Выбрать главу

Дальнейшего успеха не предвидел никто, даже Востоков. Оккупация Острова была предрешена — он это знал. Но СОС не планировался как самостоятельная политическая сила, в его победу на выборах не верил даже Союз. И старичок Бакстер, как думали там, гонял свою красавицу «Элис» зря — Остров не был напуган ИОСом, не «поправел» и не дал формального повода для вторжения.

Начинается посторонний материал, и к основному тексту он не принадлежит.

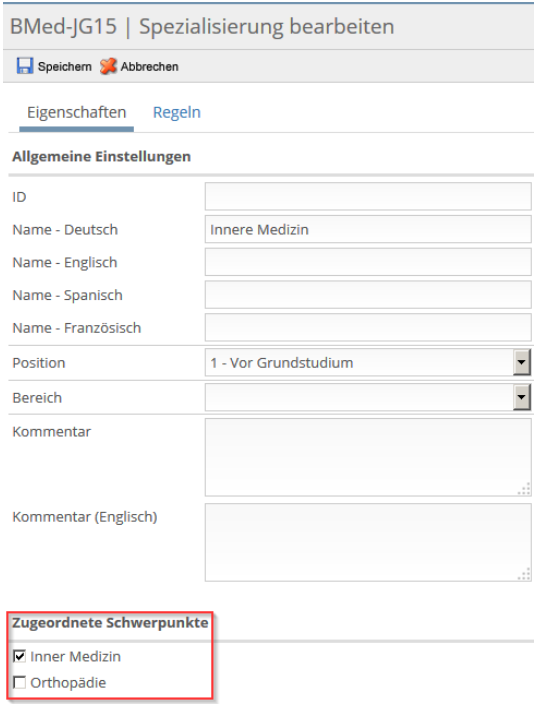Enable the Orthopädie checkbox
540x714 pixels.
[x=20, y=682]
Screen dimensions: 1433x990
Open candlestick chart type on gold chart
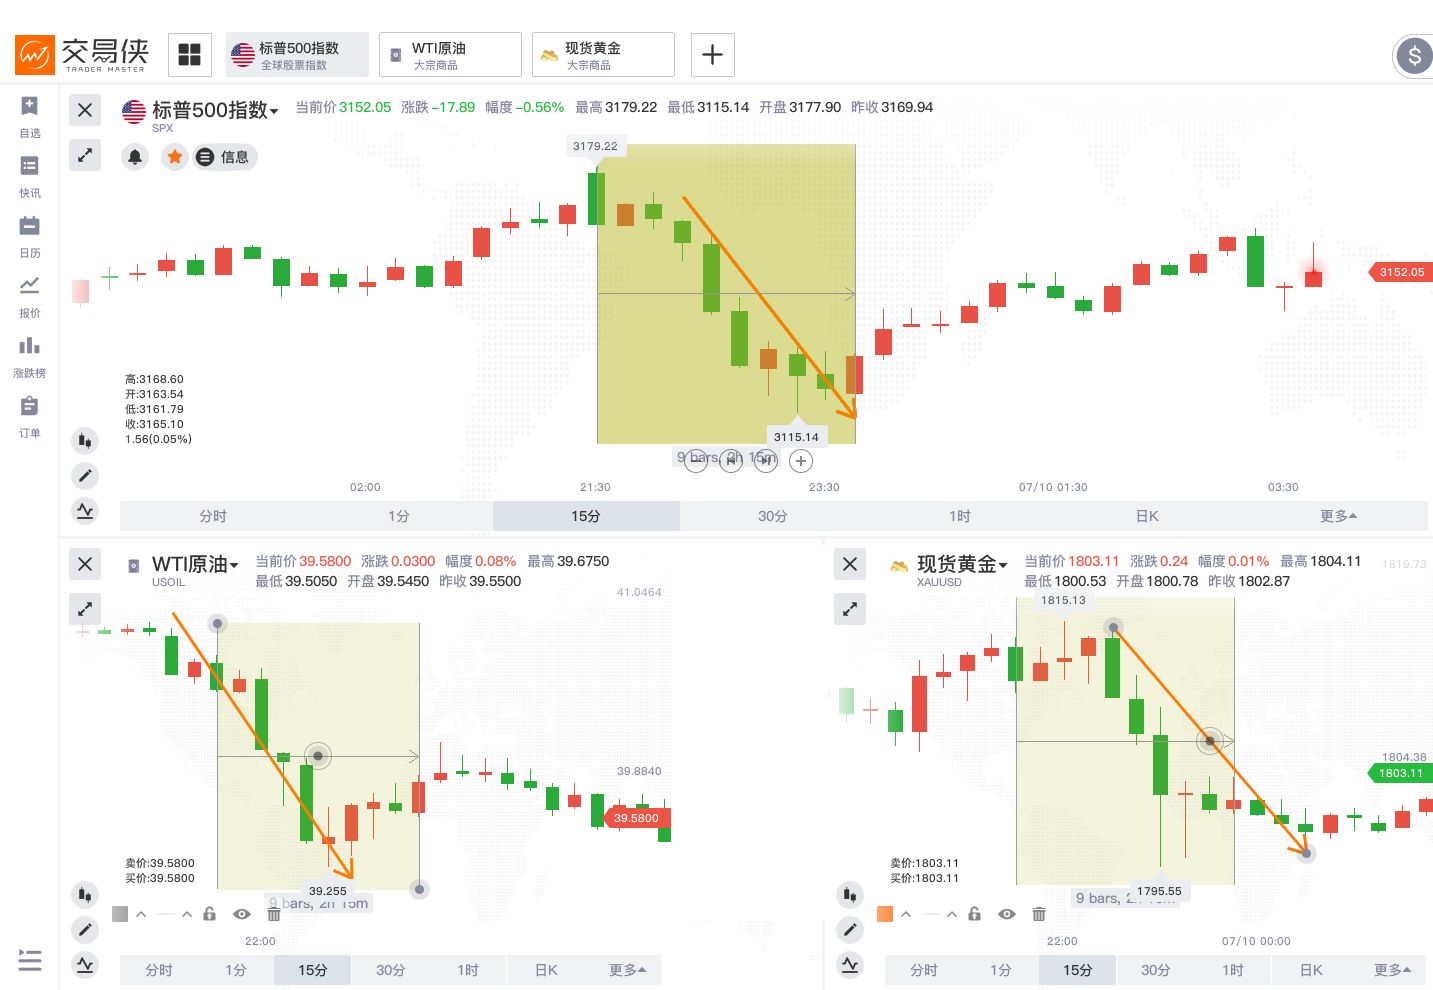click(850, 894)
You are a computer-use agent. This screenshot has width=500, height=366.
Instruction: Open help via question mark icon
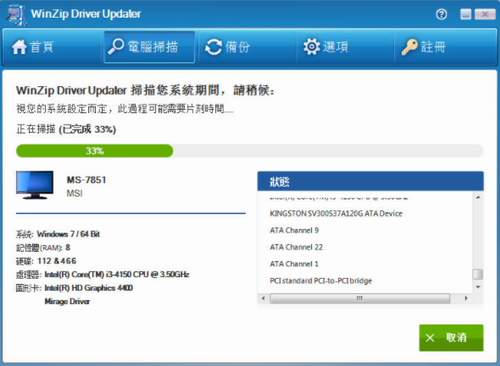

Еще круче: СОС так резко пошел в гору, что с некоторых зрителей слетели шапки. Как вводить войска в страну, которая присоединяется добровольно? Мировая общественность может не так понять. Востоков слегка замандражил: без военного вторжения их план рушился. Но только слегка: чтобы СССР не удержался от любимого аттракциона «танковая атака»? В это верилось с большим трудом.

Но он подстраховался. Осторожно продвигал наиболее экстремистски настроенные элементы советской верхушки и одновременно — подсиживал «партию мирного аншлюса» — и, в частности, Марлена Кузенкова. Смерть Марлена Михайловича была событием печальным, но случилась как нельзя кстати: к нему начали было прислушиваться, а мирное присоединение Крыма перехерило бы все планы.

И вот настало время вводить на шахматное поле новую фигуру: легкую, но подвижную и сильную. «Слона», которым нужно сделать решительный ход. «Слона», которого несведущие в шахматах люди называют «офицером».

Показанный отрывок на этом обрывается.